よい病院、よくない病院の見分け方[石井友二]

マネジメントの巧拙が、病院の良し悪しを決めます。多くの病院コンサルティングの成果をお伝えし、自院の運営に役立たせていただくことを目指します。職員がやりがいをもって働ける環境づくりも、もう一つの目的です

予算というもの

 資本主義社会において、人々が生計を立てるということを考えています。経済活動がそこにはあります。
 個々の主体が独自に社会のニーズを把握し、貨幣を媒介とした活動を行い、自ら投資したもの以上の付加価値を生むことで貨幣を増加させる。そこには自由がありますが、逆に原則として国がそれを支援するものでもない。主体の活動が社会に受け入れられれば主体は存続しうるに足る十分な成果をあげることができるし、そうではなければ存在しない。これが一般企業であり事業主であるといわれています。
 
 医療はどうでしょうか。この原則から言えば、いわゆる格好は一般企業や事業主と同様の経済活動を行いながら、医療機関は利益を得てはならない、営利目的であってはいけない事業である、といわれてきました。国が収益の源泉である価格を決め、しかしどこでも医療サービスを受けることができるよう環境を整備してきたのです。
 
 経済的に成り立たなくとも公的医療機関は役務提供をし続けてくることができたし、一般の医療機関は医療従事者の良心に守られ、工夫すれば、利益を出しつつ次の投資に資源を振り向け規模を拡大することで国民の要請に応えようとしてきた経緯があります。
 国民の個々の富にかかわらず誰でもどこでも公平に医療を享受することができる国民皆保険制度は、そのなかにいると他国に比類ない制度であることがわからない者が多くいるけれども、とても素晴らしい制度であるということは事実であると思います。
 
 昨日も一般企業のコンサルティングを行うため、福岡に入りました。福岡事務所で仕事の準備を早めに終えたあと、アトピーの治療のため皮膚科を訪問しました。10分も待たずに医師に触診してもらい、これは肝臓かもね~ということで漢方薬と塗り薬をもらい、30分で目的を達することができました。仕事に向かう合間であったので、とても助かったのです。
 
 こんな医療が御承知のとおりな状況になっています。
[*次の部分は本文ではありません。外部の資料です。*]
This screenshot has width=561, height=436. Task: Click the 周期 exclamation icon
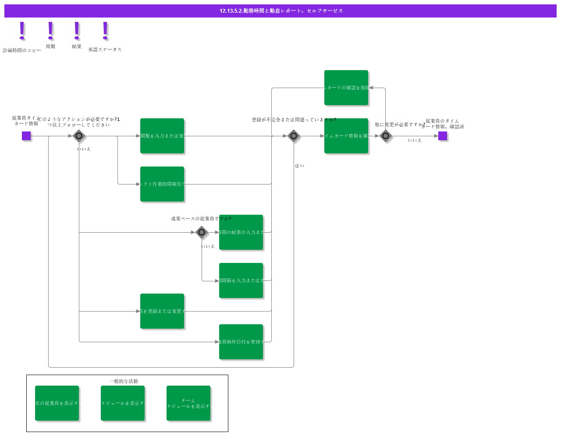(x=50, y=30)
資本主義経済下にある事業主体でありながら、表面的には営利の感覚をもってはいけないといわれ、しかし実はそうではない現状のなかで、いくつかの矛盾を内包して運営されてきた医療機関において、それ自体を支える国の思いや医療従事者の思い、そして国民の誤解や慢心が、すばらしい医療制度を崩壊させようとしています。

 どこに原因があるのか、どうしたらすっきりとした思いをもてるのか。何をすればよいのか。何をしなければならないのか。現場のそばに居させていただくことで、そうしたことを考えさえてもらう機会を得ています。

 一般企業では、予算編成制度があり、社員が喜びをもって仕事をするための制度構築があり、顧客に対してどう付加価値を提供するかが議論され、成果をあげるものが評価され、成果を上げられない者は教育の機会を得て、本当に顧客のニーズにこたえられることが事業であるという背景のもと、どうすればこの1年間、ボードが決定した事項を達成することができるのか。そこに超腐心します。
 利益を得る、キャッシュを得ることが目標であるけれど、本当に社会に受け入れられる価値を生まない事業はゴーイングコンサーン(継続企業)たりえないことを誰でも知っています。もともと誰も助けてくれない。自分たちが力をつけ、自らの人生を賭して仕事に邁進することができる組織しか生き残っていけないことは、働く誰もが理解しています。役割を懈怠することは自らの人生を放棄することと同義です。
 そうやって必死になって生きてきたのが一般の企業なのです(少なくともそうしない企業は淘汰されてきています)。

 予算編成制度は単に予算を立案することではなく、顧客のニーズを機敏にとらえ、徹底的な方針や組織づくりを計画することのなかで、そしてそれをできる社員をどのように育成し、動機づける必要があるのかを議論し、具体的な方策が実施されるものでなければならない、と福岡のクライアントに説明しながら、いったい医療はどうしたら、この閉塞感から抜け出すことができるのか…ふと考えてしまう、そんな時間を過ごした昨日でした。